# Server 'Worries'



## John Philip (Mar 17, 2003)

Hi there,
Got an Xserve with a bit of 'stomach ache' - users seem to be unable to log on priodically - and according to the users, periodically rights seem to differ on files and folders.
Login problem typically - user disconnects - and has to try and connect several times with same user ID/Password before being accepted.
Rights problem: User creates folder = OK everybody can access it (as they sholuld according to server prefs).
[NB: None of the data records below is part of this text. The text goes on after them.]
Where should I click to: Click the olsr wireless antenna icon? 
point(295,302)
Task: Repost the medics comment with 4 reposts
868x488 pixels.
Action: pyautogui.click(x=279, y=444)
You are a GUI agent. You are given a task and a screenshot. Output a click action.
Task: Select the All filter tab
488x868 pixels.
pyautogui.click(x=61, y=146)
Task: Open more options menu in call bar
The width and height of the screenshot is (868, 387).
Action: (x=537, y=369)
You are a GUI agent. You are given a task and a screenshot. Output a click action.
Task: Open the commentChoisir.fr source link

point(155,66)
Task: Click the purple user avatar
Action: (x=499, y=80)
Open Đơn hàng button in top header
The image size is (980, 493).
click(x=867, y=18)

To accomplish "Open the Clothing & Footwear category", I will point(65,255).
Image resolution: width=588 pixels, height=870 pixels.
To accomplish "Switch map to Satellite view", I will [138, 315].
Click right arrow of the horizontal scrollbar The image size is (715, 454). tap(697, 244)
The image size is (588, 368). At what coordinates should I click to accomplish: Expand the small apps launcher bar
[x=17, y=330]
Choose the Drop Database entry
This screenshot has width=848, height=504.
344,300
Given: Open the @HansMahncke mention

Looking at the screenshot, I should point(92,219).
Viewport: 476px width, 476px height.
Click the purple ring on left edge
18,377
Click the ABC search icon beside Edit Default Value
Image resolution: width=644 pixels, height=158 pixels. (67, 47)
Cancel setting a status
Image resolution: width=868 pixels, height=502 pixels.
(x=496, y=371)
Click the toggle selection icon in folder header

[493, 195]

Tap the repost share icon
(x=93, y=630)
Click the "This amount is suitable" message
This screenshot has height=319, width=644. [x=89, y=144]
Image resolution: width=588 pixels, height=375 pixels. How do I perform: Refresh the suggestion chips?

Five minutes later, same user creates another folder - and then nobody can access it. Looking at rights it has Admin as user and group as unknown !!
--
Been looking at the logs, heres a transscript:
--
Console Log:
    Log as of  2003-03-17 10:01:07 +0100:
            Mac OS X Version 10.2.4 (Build 6I35)
            DOCK: CFMessagePortSendRequest returned -4
            Mar 17 09:46:23 Macintosh /Applications/Utilities/Workgroup 
Manager.app/Contents/MacOS/Workgroup Manager: objc: Both 
/Applications/Utilities/Workgroup Manager.app/Contents/MacOS/Workgroup 
Manager and /Applications/Utilities/Workgroup 
Manager.app/Contents/PlugIns/GroupGeneral.PMMUG/Contents/MacOS/GroupGeneral 
have implementations of class SpinningArrows.

            Mar 17 09:46:23 Macintosh /Applications/Utilities/Workgroup 
Manager.app/Contents/MacOS/Workgroup Manager: objc: Using implementation 
from /Applications/Utilities/Workgroup 
Manager.app/Contents/PlugIns/GroupGeneral.PMMUG/Contents/MacOS/GroupGeneral.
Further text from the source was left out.